Selling risky assets like equities to buy higher-quality fixed income and bonds (or hold cash or gold) creates market volatility. During a flight to quality, equity markets drop and bond demand rises.  

The biggest impact is generally not in short-term Treasury bills, but in prices for longer-term maturities in high-quality fixed income, said Brian. “If you were not just worried about reducing risk and wanted to make a bet off a risk event, you’d want to buy long-dated fixed income.”

What have been the triggers for a 'flight to quality' in recent times?

Enron energy crisis of 2000

Enron was an energy, commodities and services company that had been manipulating energy markets, which led to the California energy crisis and rolling black-outs starting in June 2000.

In 2001, Enron announced a third quarter loss of $618 million and the SEC opened an investigation.

Enron declared bankruptcy on December 2, 2001, becoming the largest bankruptcy in US history at the time. The company used special purpose vehicles to hide losses and investors fled to safe havens to avoid corporate credit risk and weaknesses in commodities.

September 11, 2001 terrorist attacks

US markets came to a standstill when terrorists hijacked four planes on September 11, 2001. Stock markets closed and, when they reopened four trading days later, the Dow dropped 7.13% to 8,920.70. This was the worst one-day drop ever as the US fell deeper into recession.

Greek debt crisis of 2005

Hosting the 2004 Olympics exacerbated Greece’s economic problems, as public borrowing to fund the games contributed to a rising deficit. Austerity measures didn’t work, and the European Commission placed Greece under fiscal monitoring in 2005.

In February 2007, the US financial crisis triggered a global banking crisis and Greece had difficulty servicing its debt.

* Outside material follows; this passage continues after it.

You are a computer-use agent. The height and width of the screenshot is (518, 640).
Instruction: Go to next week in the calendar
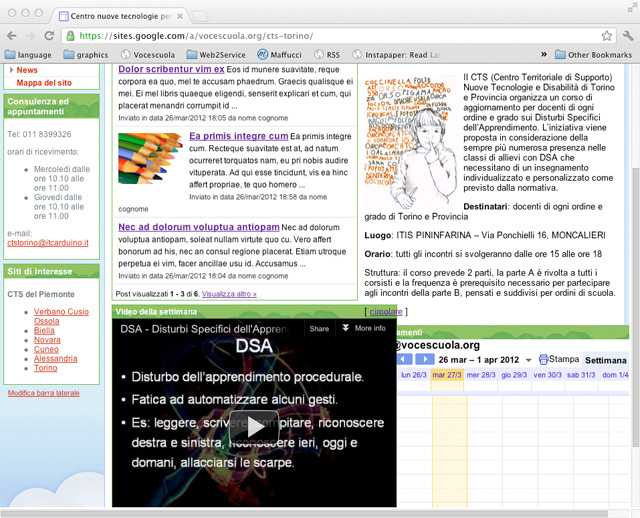pos(423,359)
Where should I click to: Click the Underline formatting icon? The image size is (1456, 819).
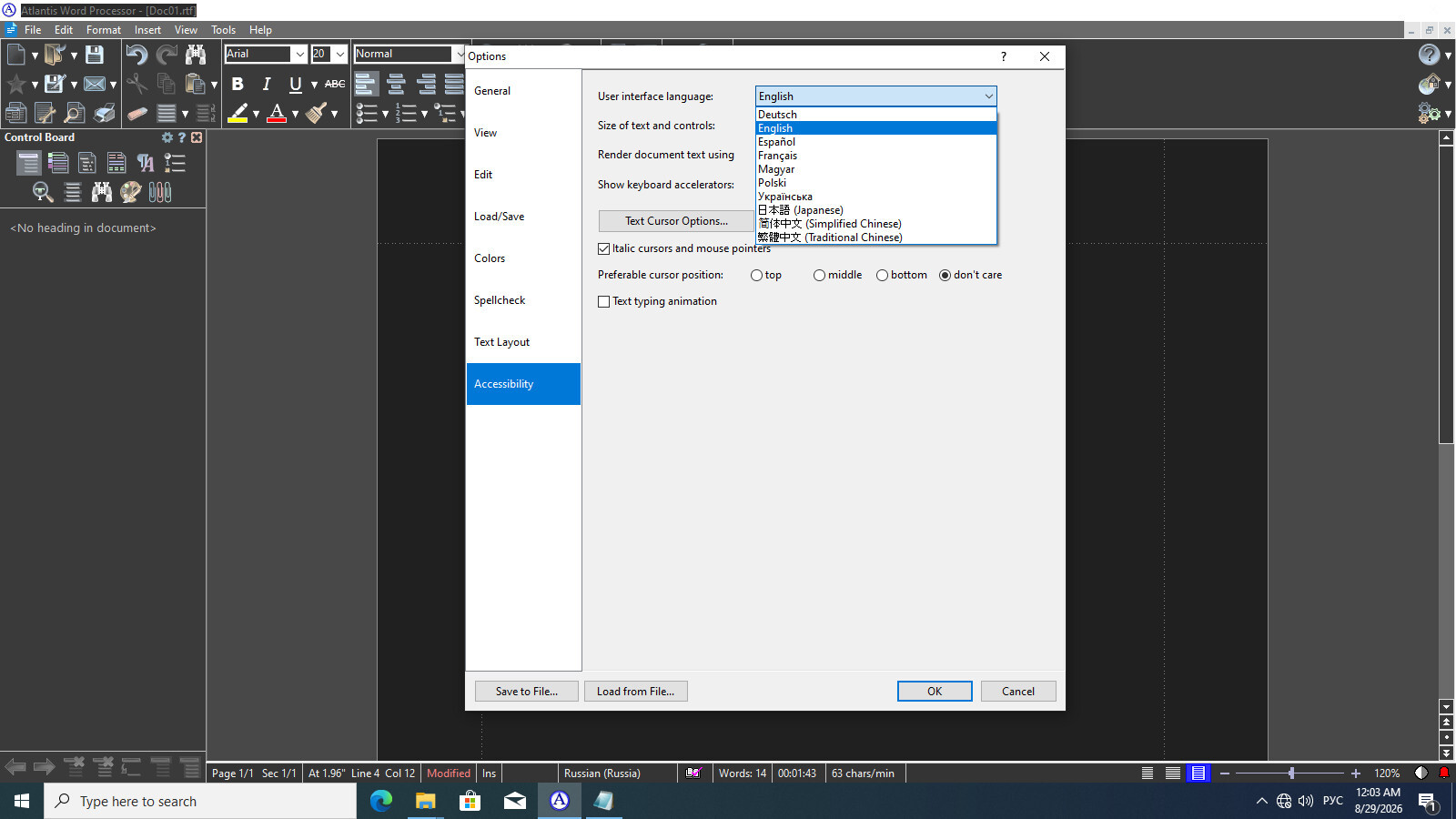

In December 2009, a rating agency downgrade of Greece’s debt increased the country’s borrowing costs.

In May 2010, the IMF and EU provided Greece with a €110 billion bailout over three years as worker strikes continued. Equity markets dropped, and investors bought Treasuries and held dollars to avoid potential capital losses.

2008 mortgage crash

US housing prices began to fall in 2006 in an overheated market driven by fraud in subprime mortgage originations. 

The mortgages had been packaged into complex fixed income securities and sold to investors: these high-yielding riskier bonds were attractive investments to banks and hedge funds in a low-interest rate environment.

As banks foreclosed on borrowers, the bonds financing these loans also started to have losses.

The credit crisis erupted in August 2007 with the failure of two Bear Stearns hedge funds that led to the bank’s sale to J.P. Morgan Chase & Co. on March 16, 2008. 

Lehman Brothers, the owners of five mortgage lenders, didn’t divest from the mortgage business and declared bankruptcy on September 15, 2008.

That same day, the Dow fell 504.49 points, or 4.4%, to 10,917.51 and Treasuries began to rally.